We’re different because we care about our clients’ websites’ functionality and usability instead of just trying to rank high in search results by any means necessary (which can lead to penalties). Our team will help fix your code errors, optimize CSS, JavaScript, images, and video for faster loading times, improve page speed performance, add schema markup for better indexing by search engines, and more.
The process automation we’ve built allows for swift strategy implementation and immediate key performance indicator (KPI) improvements.
How to make websites faster and topple competitors?
Instead of fixing technical issues, most organic search companies are focused on the length of title tags, mommy-blogger link building, and dense recommendations because they have less than desirable technical proficiency.
We propose outsourcing technical SEO work for massive gains in speed, masterful website protection, and guru-level website audits.
Website auditing
Technical audits effectively ensure websites are up-to-date, secure, usable, and functional. Technical website assessments provide the foundation for SEO roadmaps.
Web server administration
Website attacks result in shocking revenue loss. We not only thwart script-kiddies, we skillfully deter pro-level incursions. Emails from frustrated hackers are hilarious.
Page Speed
Faster is better; fastest is best. Website speed is all about what, when, and in the order the DOM loads. It is possible to have an awesome design with peak performance metrics.
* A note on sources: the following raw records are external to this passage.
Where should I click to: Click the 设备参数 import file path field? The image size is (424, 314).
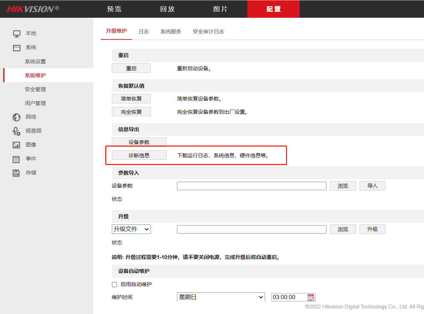tap(251, 186)
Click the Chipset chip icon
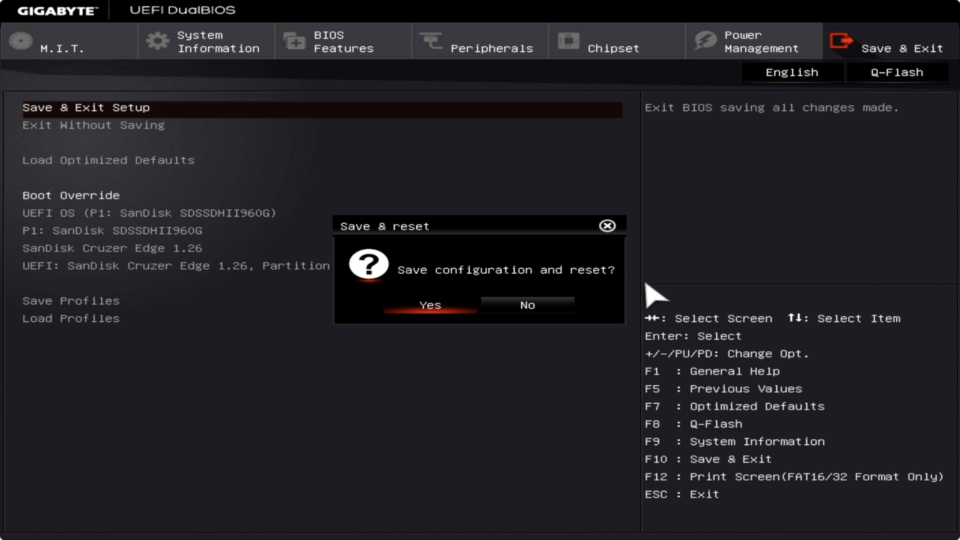The image size is (960, 540). (x=568, y=41)
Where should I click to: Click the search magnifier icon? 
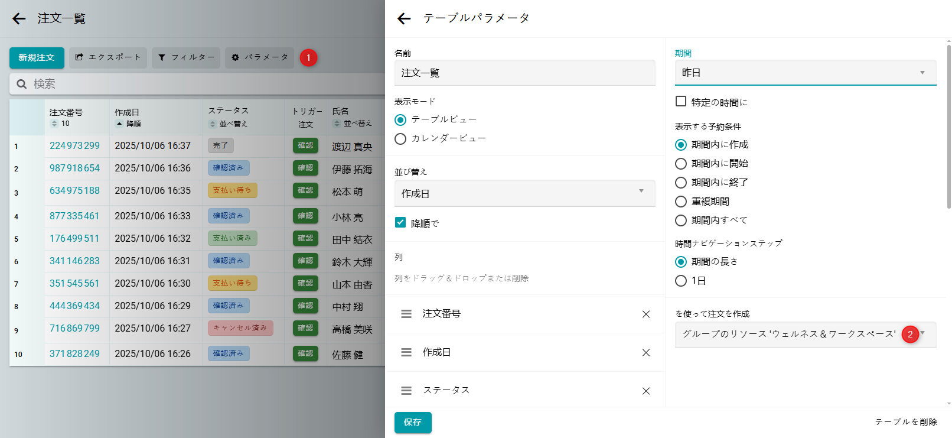tap(22, 84)
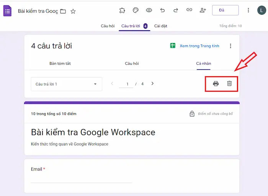Delete this response with trash icon

(x=229, y=84)
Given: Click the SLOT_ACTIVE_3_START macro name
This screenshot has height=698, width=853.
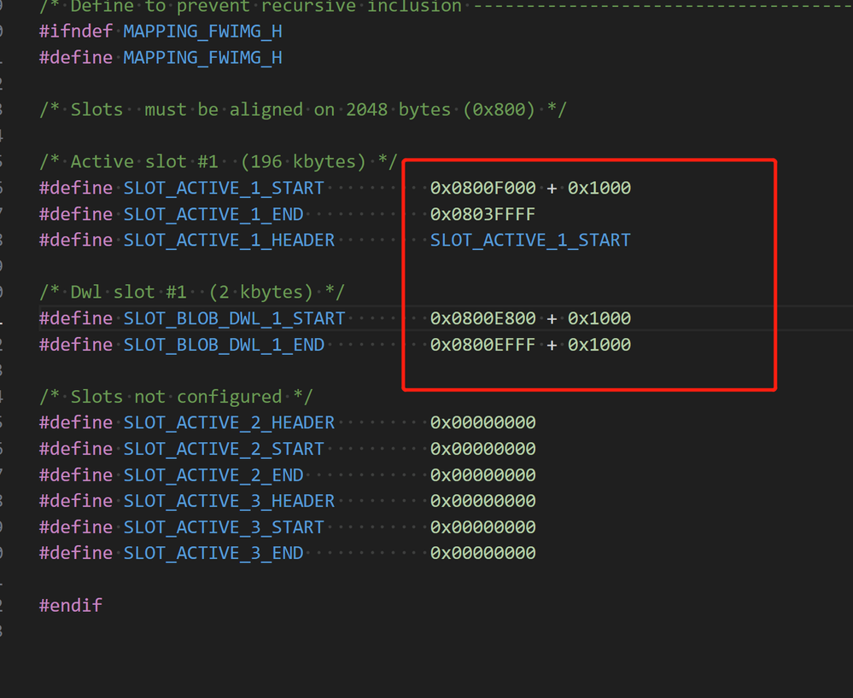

Website audits and the technical fix roadmap
Website audits will help you to identify and fix errors on your website. It is also vital for a company’s success to have an optimized, well-created content and technical on-page SEO strategy that works with the technical fixes from the roadmap.
A website audit based on professional expertise is the best way to ensure your site’s security and functionality. Spiders crawling and finding pages is dependent upon a sound analysis of the entire website.
Indexing and rendering also rely on best practices that are checked during a thorough technical assessment. It’s best to check for any vulnerabilities that could put visitors at risk of hacking or other online fraud and make sure you’re using the latest technologies such as PHP version and code updates.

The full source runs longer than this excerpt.